Gmail : des sénateurs US questionnent Google sur ses pratiques de confidentialité

En juillet 2018, le Wall Street Journal a dressé un rapport sur le fait que certains fabricants de logiciels interagissant avec les services de messagerie comme Gmail consultaient les e-mails des utilisateurs et partageaient même leurs données à des tiers.

Depuis, les législateurs américains ont lancé une enquête et ont demandé à Google de leur en dire davantage sur ces développeurs qui enfreignent le principe de confidentialité. Toutefois, la firme s’est abstenue de fournir une réponse directe à cette question en axant ses réponses sur ses politiques d’analyse et d’ajouts de logiciels supplémentaires sur sa plateforme.

Ce n’est que partie remise puisque les sénateurs US pourront revenir à la charge sur les opérations de Gmail le 26 septembre 2018.

Les données des utilisateurs dispersées entre différents services

Un vent de panique a soufflé sur le monde des services de messagerie et des réseaux sociaux depuis que Facebook a avoué qu’il ne faisait pas grand-chose pour surveiller les activités de ses partenaires sur sa plateforme.

En conséquence, un examen minutieux a été effectué dans le monde entier pour voir comment les données des utilisateurs étaient partagées entre les différentes plateformes technologiques comme Google, Facebook et leurs partenaires.

Normalement, les extensions sur Gmail ne peuvent être activées sans l’accord préalable des utilisateurs. Elles leur permettent, par exemple, de respecter la deadline de l’envoi d’un e-mail, d’avoir des remises sur les prix des détaillants et de mieux gérer leur courrier indésirable.
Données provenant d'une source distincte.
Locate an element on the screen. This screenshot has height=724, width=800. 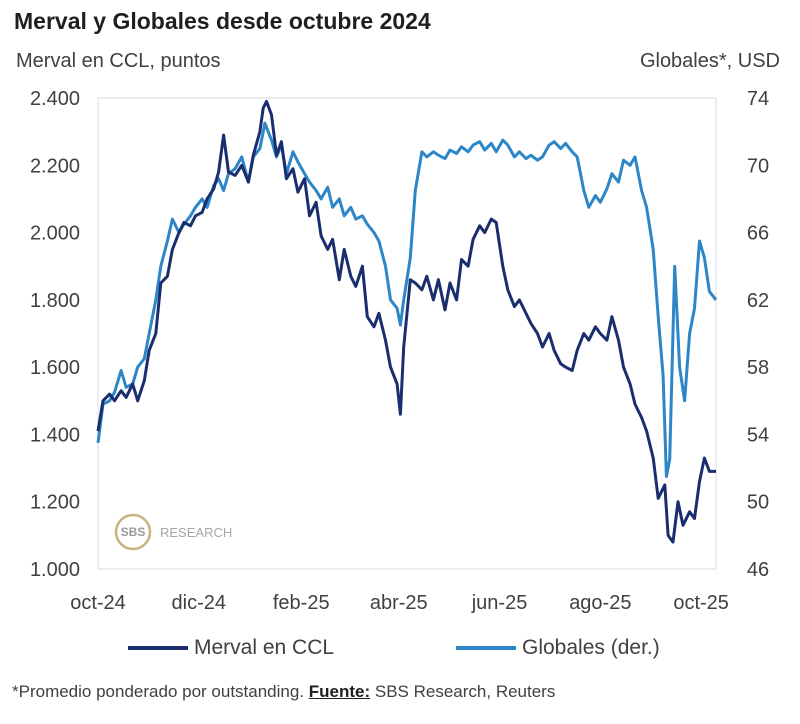
watermark-text: RESEARCH is located at coordinates (196, 532).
Les règles de Google stipulent que les éditeurs de logiciels doivent informer les utilisateurs sur la manière dont ils collectent et partagent leurs données avant d’installer ces modules supplémentaires.
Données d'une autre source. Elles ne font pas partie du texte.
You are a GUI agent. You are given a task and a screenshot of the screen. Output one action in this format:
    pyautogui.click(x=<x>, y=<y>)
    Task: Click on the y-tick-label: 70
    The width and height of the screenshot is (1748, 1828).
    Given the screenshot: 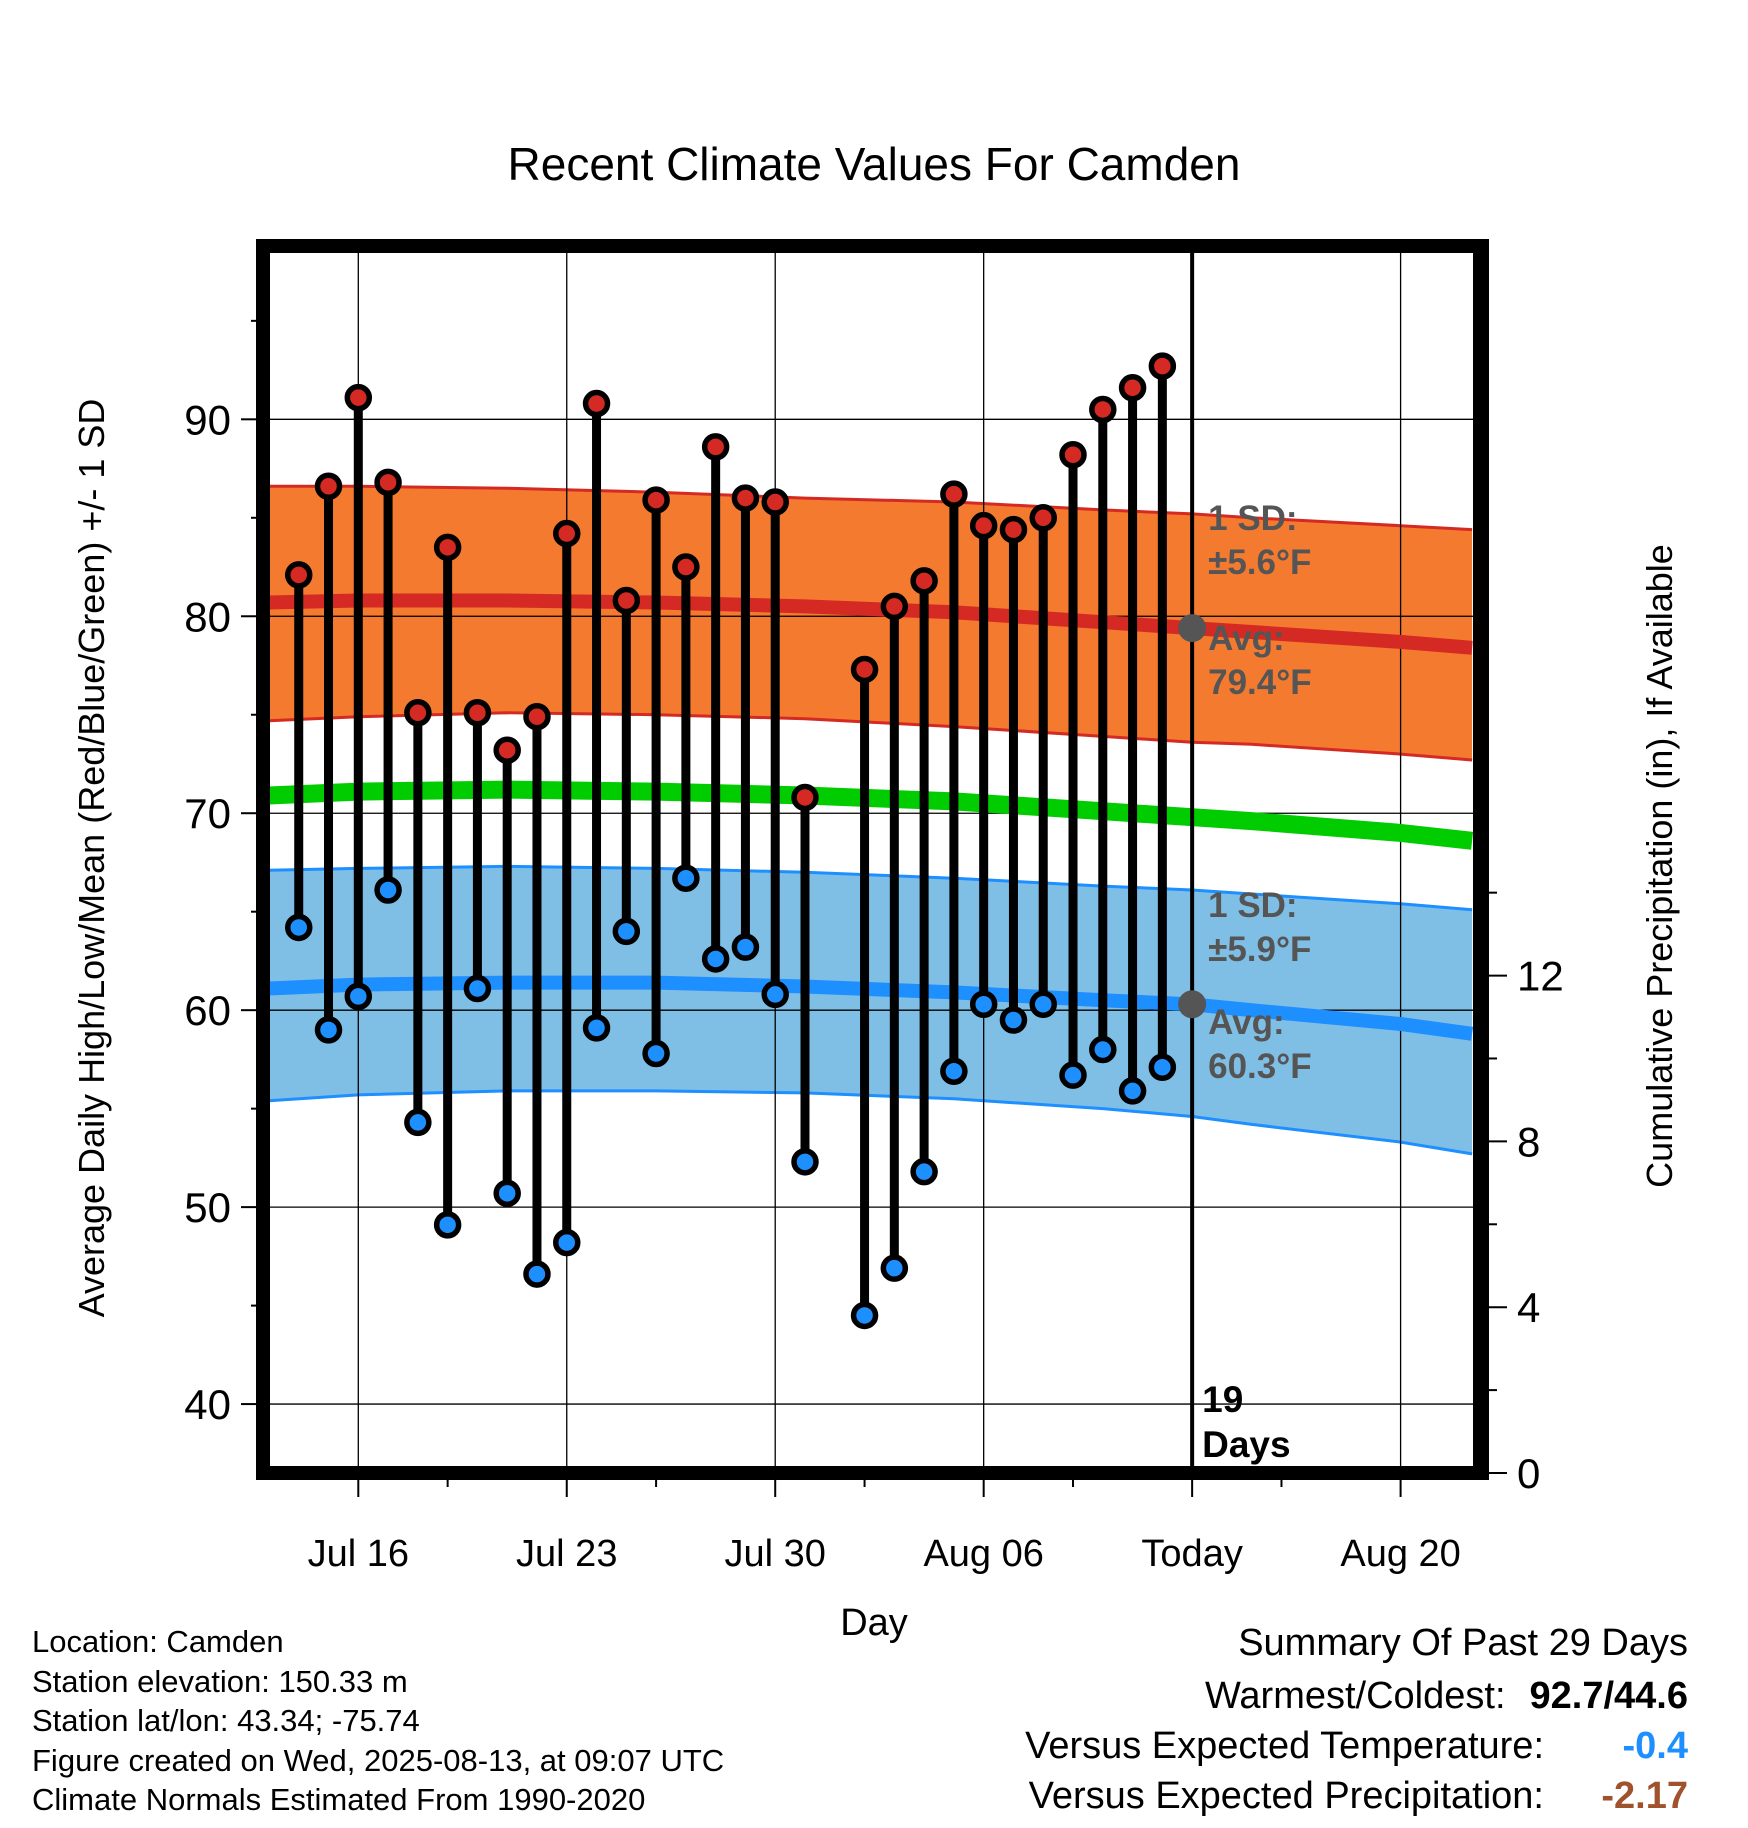 What is the action you would take?
    pyautogui.click(x=208, y=814)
Plus de détails lors de l’audience du 26 septembre 2018

Dans une lettre ouverte adressée aux sénateurs américains et rendue publique le 20 septembre 2018, Google a déclaré qu’il se fiait aux analyses automatisées et aux rapports de ses experts en sécurité pour contrôler les ajouts de logiciels tiers sur sa plateforme.

Bien que cette réponse n’ait pas répondu aux interrogations des législateurs, ceux-ci pourront demander plus de détails à Google lors de l’audience du Comité du commerce sur les pratiques de confidentialité qui se tiendra le 26 septembre 2018 et lors de laquelle seront présents les représentants de Twitter, Google, AT&T et Apple.

En mars 2018, les spécialistes en logiciels ont déjà déclaré à Reuters que l’audit des logiciels interagissant avec les services de messageries était très laxiste.